Convert every line of the material into a JSON list of strings, with one string per line and blank lines omitted.

* START SUPPLIED DATA *

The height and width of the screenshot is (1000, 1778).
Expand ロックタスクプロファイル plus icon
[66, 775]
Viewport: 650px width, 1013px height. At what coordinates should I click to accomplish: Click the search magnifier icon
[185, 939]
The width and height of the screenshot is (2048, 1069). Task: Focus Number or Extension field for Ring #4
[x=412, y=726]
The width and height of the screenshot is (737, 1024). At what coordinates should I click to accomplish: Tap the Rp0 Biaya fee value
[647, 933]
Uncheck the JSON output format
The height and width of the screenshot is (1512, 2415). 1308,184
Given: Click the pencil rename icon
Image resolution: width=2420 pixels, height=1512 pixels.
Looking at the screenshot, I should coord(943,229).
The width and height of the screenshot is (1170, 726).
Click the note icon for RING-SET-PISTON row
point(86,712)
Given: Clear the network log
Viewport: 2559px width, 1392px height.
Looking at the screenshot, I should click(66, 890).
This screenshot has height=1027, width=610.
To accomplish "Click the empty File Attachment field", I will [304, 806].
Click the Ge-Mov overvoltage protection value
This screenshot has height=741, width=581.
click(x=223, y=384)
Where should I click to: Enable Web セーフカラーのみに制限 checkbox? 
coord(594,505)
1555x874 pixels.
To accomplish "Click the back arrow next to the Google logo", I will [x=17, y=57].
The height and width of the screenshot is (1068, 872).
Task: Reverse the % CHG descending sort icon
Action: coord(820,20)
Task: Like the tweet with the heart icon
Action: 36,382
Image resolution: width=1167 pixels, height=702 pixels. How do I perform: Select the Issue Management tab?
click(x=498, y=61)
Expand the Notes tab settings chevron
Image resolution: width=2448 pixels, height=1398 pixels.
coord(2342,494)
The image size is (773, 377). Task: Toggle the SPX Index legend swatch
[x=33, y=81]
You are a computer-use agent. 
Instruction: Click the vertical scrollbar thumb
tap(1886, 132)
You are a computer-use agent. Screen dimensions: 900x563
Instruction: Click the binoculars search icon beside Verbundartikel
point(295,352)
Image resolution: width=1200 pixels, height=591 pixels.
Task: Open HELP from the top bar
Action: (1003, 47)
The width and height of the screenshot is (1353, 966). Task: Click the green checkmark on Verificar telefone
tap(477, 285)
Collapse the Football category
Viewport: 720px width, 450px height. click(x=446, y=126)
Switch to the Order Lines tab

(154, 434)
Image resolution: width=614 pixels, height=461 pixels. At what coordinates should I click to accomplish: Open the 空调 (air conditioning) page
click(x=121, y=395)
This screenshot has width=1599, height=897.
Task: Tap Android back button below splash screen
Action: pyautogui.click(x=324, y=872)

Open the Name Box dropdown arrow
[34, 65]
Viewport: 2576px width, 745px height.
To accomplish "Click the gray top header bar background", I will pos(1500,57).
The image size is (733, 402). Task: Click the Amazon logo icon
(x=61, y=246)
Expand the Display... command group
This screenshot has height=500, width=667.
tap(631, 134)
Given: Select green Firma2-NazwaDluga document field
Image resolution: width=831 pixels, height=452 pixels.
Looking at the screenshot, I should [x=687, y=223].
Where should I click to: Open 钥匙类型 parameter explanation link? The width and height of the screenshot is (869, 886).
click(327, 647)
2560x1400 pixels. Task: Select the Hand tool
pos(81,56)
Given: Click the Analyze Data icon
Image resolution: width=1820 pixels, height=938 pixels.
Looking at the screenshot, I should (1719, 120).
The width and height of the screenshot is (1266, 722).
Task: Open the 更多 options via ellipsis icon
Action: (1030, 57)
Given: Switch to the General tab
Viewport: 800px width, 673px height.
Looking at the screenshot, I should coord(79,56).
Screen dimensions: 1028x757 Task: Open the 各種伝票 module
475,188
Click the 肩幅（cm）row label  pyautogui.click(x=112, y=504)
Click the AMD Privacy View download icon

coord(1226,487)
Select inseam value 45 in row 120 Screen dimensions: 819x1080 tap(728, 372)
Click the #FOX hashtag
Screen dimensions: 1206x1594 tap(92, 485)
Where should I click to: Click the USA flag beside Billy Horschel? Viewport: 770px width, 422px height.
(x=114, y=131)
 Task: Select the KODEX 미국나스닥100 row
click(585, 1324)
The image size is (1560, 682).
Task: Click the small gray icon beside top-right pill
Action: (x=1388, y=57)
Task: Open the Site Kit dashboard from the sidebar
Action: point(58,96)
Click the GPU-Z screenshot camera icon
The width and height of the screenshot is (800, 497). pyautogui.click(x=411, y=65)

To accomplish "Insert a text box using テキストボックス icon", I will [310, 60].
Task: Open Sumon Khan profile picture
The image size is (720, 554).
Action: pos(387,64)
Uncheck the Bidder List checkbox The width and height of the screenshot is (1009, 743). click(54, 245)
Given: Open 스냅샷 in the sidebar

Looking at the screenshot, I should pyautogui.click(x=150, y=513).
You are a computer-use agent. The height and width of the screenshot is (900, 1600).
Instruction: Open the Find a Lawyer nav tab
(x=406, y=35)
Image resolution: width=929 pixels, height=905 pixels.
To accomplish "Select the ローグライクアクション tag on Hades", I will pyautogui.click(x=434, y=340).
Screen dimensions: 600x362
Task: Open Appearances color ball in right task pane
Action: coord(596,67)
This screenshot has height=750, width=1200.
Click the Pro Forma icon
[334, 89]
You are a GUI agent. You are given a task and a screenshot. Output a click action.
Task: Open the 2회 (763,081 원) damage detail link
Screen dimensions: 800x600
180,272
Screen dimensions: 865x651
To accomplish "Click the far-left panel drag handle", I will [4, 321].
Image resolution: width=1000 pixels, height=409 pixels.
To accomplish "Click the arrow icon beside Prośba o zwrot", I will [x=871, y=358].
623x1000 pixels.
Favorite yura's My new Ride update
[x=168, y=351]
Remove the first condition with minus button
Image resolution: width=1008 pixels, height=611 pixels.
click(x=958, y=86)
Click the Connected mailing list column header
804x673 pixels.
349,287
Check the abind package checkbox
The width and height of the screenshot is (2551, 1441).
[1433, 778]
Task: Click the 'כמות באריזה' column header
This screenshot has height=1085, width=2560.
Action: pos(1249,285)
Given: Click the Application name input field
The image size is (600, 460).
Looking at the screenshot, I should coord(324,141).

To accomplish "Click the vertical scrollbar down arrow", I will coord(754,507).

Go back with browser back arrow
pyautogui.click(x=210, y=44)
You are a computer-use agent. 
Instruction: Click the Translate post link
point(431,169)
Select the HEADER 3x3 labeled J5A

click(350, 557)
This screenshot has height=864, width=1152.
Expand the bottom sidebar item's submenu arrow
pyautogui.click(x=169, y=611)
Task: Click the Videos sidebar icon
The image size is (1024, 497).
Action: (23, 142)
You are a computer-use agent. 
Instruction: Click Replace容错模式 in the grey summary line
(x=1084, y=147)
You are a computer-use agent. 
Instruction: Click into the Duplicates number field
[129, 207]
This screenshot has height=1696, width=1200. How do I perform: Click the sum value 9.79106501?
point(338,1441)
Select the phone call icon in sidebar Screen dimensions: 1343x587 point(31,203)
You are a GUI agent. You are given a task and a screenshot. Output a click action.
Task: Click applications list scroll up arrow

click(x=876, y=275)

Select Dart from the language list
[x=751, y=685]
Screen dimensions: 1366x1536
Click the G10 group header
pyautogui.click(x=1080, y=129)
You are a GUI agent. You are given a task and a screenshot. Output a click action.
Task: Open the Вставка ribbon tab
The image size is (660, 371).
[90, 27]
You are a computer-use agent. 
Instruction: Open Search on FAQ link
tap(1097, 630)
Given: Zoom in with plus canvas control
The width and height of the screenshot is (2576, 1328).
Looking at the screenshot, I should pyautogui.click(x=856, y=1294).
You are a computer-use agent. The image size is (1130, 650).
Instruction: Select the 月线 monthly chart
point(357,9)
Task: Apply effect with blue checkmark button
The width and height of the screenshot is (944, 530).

* END SUPPLIED DATA *

#### RESULT:
[
  "The height and width of the screenshot is (1000, 1778).",
  "Expand ロックタスクプロファイル plus icon",
  "[66, 775]",
  "Viewport: 650px width, 1013px height. At what coordinates should I click to accomplish: Click the search magnifier icon",
  "[185, 939]",
  "The width and height of the screenshot is (2048, 1069). Task: Focus Number or Extension field for Ring #4",
  "[x=412, y=726]",
  "The width and height of the screenshot is (737, 1024). At what coordinates should I click to accomplish: Tap the Rp0 Biaya fee value",
  "[647, 933]",
  "Uncheck the JSON output format",
  "The height and width of the screenshot is (1512, 2415). 1308,184",
  "Given: Click the pencil rename icon",
  "Image resolution: width=2420 pixels, height=1512 pixels.",
  "Looking at the screenshot, I should coord(943,229).",
  "The width and height of the screenshot is (1170, 726).",
  "Click the note icon for RING-SET-PISTON row",
  "point(86,712)",
  "Given: Clear the network log",
  "Viewport: 2559px width, 1392px height.",
  "Looking at the screenshot, I should click(66, 890).",
  "This screenshot has height=1027, width=610.",
  "To accomplish \"Click the empty File Attachment field\", I will [304, 806].",
  "Click the Ge-Mov overvoltage protection value",
  "This screenshot has height=741, width=581.",
  "click(x=223, y=384)",
  "Where should I click to: Enable Web セーフカラーのみに制限 checkbox? ",
  "coord(594,505)",
  "1555x874 pixels.",
  "To accomplish \"Click the back arrow next to the Google logo\", I will [x=17, y=57].",
  "The height and width of the screenshot is (1068, 872).",
  "Task: Reverse the % CHG descending sort icon",
  "Action: coord(820,20)",
  "Task: Like the tweet with the heart icon",
  "Action: 36,382",
  "Image resolution: width=1167 pixels, height=702 pixels. How do I perform: Select the Issue Management tab?",
  "click(x=498, y=61)",
  "Expand the Notes tab settings chevron",
  "Image resolution: width=2448 pixels, height=1398 pixels.",
  "coord(2342,494)",
  "The image size is (773, 377). Task: Toggle the SPX Index legend swatch",
  "[x=33, y=81]",
  "You are a computer-use agent. ",
  "Instruction: Click the vertical scrollbar thumb",
  "tap(1886, 132)",
  "You are a computer-use agent. Screen dimensions: 900x563",
  "Instruction: Click the binoculars search icon beside Verbundartikel",
  "point(295,352)",
  "Image resolution: width=1200 pixels, height=591 pixels.",
  "Task: Open HELP from the top bar",
  "Action: (1003, 47)",
  "The width and height of the screenshot is (1353, 966). Task: Click the green checkmark on Verificar telefone",
  "tap(477, 285)",
  "Collapse the Football category",
  "Viewport: 720px width, 450px height. click(x=446, y=126)",
  "Switch to the Order Lines tab",
  "(154, 434)",
  "Image resolution: width=614 pixels, height=461 pixels. At what coordinates should I click to accomplish: Open the 空调 (air conditioning) page",
  "click(x=121, y=395)",
  "This screenshot has width=1599, height=897.",
  "Task: Tap Android back button below splash screen",
  "Action: pyautogui.click(x=324, y=872)",
  "Open the Name Box dropdown arrow",
  "[34, 65]",
  "Viewport: 2576px width, 745px height.",
  "To accomplish \"Click the gray top header bar background\", I will pos(1500,57).",
  "The image size is (733, 402). Task: Click the Amazon logo icon",
  "(x=61, y=246)",
  "Expand the Display... command group",
  "This screenshot has height=500, width=667.",
  "tap(631, 134)",
  "Given: Select green Firma2-NazwaDluga document field",
  "Image resolution: width=831 pixels, height=452 pixels.",
  "Looking at the screenshot, I should [x=687, y=223].",
  "Where should I click to: Open 钥匙类型 parameter explanation link? The width and height of the screenshot is (869, 886).",
  "click(327, 647)",
  "2560x1400 pixels. Task: Select the Hand tool",
  "pos(81,56)",
  "Given: Click the Analyze Data icon",
  "Image resolution: width=1820 pixels, height=938 pixels.",
  "Looking at the screenshot, I should (1719, 120).",
  "The width and height of the screenshot is (1266, 722).",
  "Task: Open the 更多 options via ellipsis icon",
  "Action: (1030, 57)",
  "Given: Switch to the General tab",
  "Viewport: 800px width, 673px height.",
  "Looking at the screenshot, I should coord(79,56).",
  "Screen dimensions: 1028x757 Task: Open the 各種伝票 module",
  "475,188",
  "Click the 肩幅（cm）row label  pyautogui.click(x=112, y=504)",
  "Click the AMD Privacy View download icon",
  "coord(1226,487)",
  "Select inseam value 45 in row 120 Screen dimensions: 819x1080 tap(728, 372)",
  "Click the #FOX hashtag",
  "Screen dimensions: 1206x1594 tap(92, 485)",
  "Where should I click to: Click the USA flag beside Billy Horschel? Viewport: 770px width, 422px height.",
  "(x=114, y=131)",
  " Task: Select the KODEX 미국나스닥100 row",
  "click(585, 1324)",
  "The image size is (1560, 682).",
  "Task: Click the small gray icon beside top-right pill",
  "Action: (x=1388, y=57)",
  "Task: Open the Site Kit dashboard from the sidebar",
  "Action: point(58,96)",
  "Click the GPU-Z screenshot camera icon",
  "The width and height of the screenshot is (800, 497). pyautogui.click(x=411, y=65)",
  "To accomplish \"Insert a text box using テキストボックス icon\", I will [310, 60].",
  "Task: Open Sumon Khan profile picture",
  "The image size is (720, 554).",
  "Action: pos(387,64)",
  "Uncheck the Bidder List checkbox The width and height of the screenshot is (1009, 743). click(54, 245)",
  "Given: Open 스냅샷 in the sidebar",
  "Looking at the screenshot, I should pyautogui.click(x=150, y=513).",
  "You are a computer-use agent. The height and width of the screenshot is (900, 1600).",
  "Instruction: Open the Find a Lawyer nav tab",
  "(x=406, y=35)",
  "Image resolution: width=929 pixels, height=905 pixels.",
  "To accomplish \"Select the ローグライクアクション tag on Hades\", I will pyautogui.click(x=434, y=340).",
  "Screen dimensions: 600x362",
  "Task: Open Appearances color ball in right task pane",
  "Action: coord(596,67)",
  "This screenshot has height=750, width=1200.",
  "Click the Pro Forma icon",
  "[334, 89]",
  "You are a GUI agent. You are given a task and a screenshot. Output a click action.",
  "Task: Open the 2회 (763,081 원) damage detail link",
  "Screen dimensions: 800x600",
  "180,272",
  "Screen dimensions: 865x651",
  "To accomplish \"Click the far-left panel drag handle\", I will [4, 321].",
  "Image resolution: width=1000 pixels, height=409 pixels.",
  "To accomplish \"Click the arrow icon beside Prośba o zwrot\", I will [x=871, y=358].",
  "623x1000 pixels.",
  "Favorite yura's My new Ride update",
  "[x=168, y=351]",
  "Remove the first condition with minus button",
  "Image resolution: width=1008 pixels, height=611 pixels.",
  "click(x=958, y=86)",
  "Click the Connected mailing list column header",
  "804x673 pixels.",
  "349,287",
  "Check the abind package checkbox",
  "The width and height of the screenshot is (2551, 1441).",
  "[1433, 778]",
  "Task: Click the 'כמות באריזה' column header",
  "This screenshot has height=1085, width=2560.",
  "Action: pos(1249,285)",
  "Given: Click the Application name input field",
  "The image size is (600, 460).",
  "Looking at the screenshot, I should coord(324,141).",
  "To accomplish \"Click the vertical scrollbar down arrow\", I will coord(754,507).",
  "Go back with browser back arrow",
  "pyautogui.click(x=210, y=44)",
  "You are a computer-use agent. ",
  "Instruction: Click the Translate post link",
  "point(431,169)",
  "Select the HEADER 3x3 labeled J5A",
  "click(350, 557)",
  "This screenshot has height=864, width=1152.",
  "Expand the bottom sidebar item's submenu arrow",
  "pyautogui.click(x=169, y=611)",
  "Task: Click the Videos sidebar icon",
  "The image size is (1024, 497).",
  "Action: (23, 142)",
  "You are a computer-use agent. ",
  "Instruction: Click Replace容错模式 in the grey summary line",
  "(x=1084, y=147)",
  "You are a computer-use agent. ",
  "Instruction: Click into the Duplicates number field",
  "[129, 207]",
  "This screenshot has height=1696, width=1200. How do I perform: Click the sum value 9.79106501?",
  "point(338,1441)",
  "Select the phone call icon in sidebar Screen dimensions: 1343x587 point(31,203)",
  "You are a GUI agent. You are given a task and a screenshot. Output a click action.",
  "Task: Click applications list scroll up arrow",
  "click(x=876, y=275)",
  "Select Dart from the language list",
  "[x=751, y=685]",
  "Screen dimensions: 1366x1536",
  "Click the G10 group header",
  "pyautogui.click(x=1080, y=129)",
  "You are a GUI agent. You are given a task and a screenshot. Output a click action.",
  "Task: Open the Вставка ribbon tab",
  "The image size is (660, 371).",
  "[90, 27]",
  "You are a computer-use agent. ",
  "Instruction: Open Search on FAQ link",
  "tap(1097, 630)",
  "Given: Zoom in with plus canvas control",
  "The width and height of the screenshot is (2576, 1328).",
  "Looking at the screenshot, I should pyautogui.click(x=856, y=1294).",
  "You are a computer-use agent. The image size is (1130, 650).",
  "Instruction: Select the 月线 monthly chart",
  "point(357,9)",
  "Task: Apply effect with blue checkmark button",
  "The width and height of the screenshot is (944, 530)."
]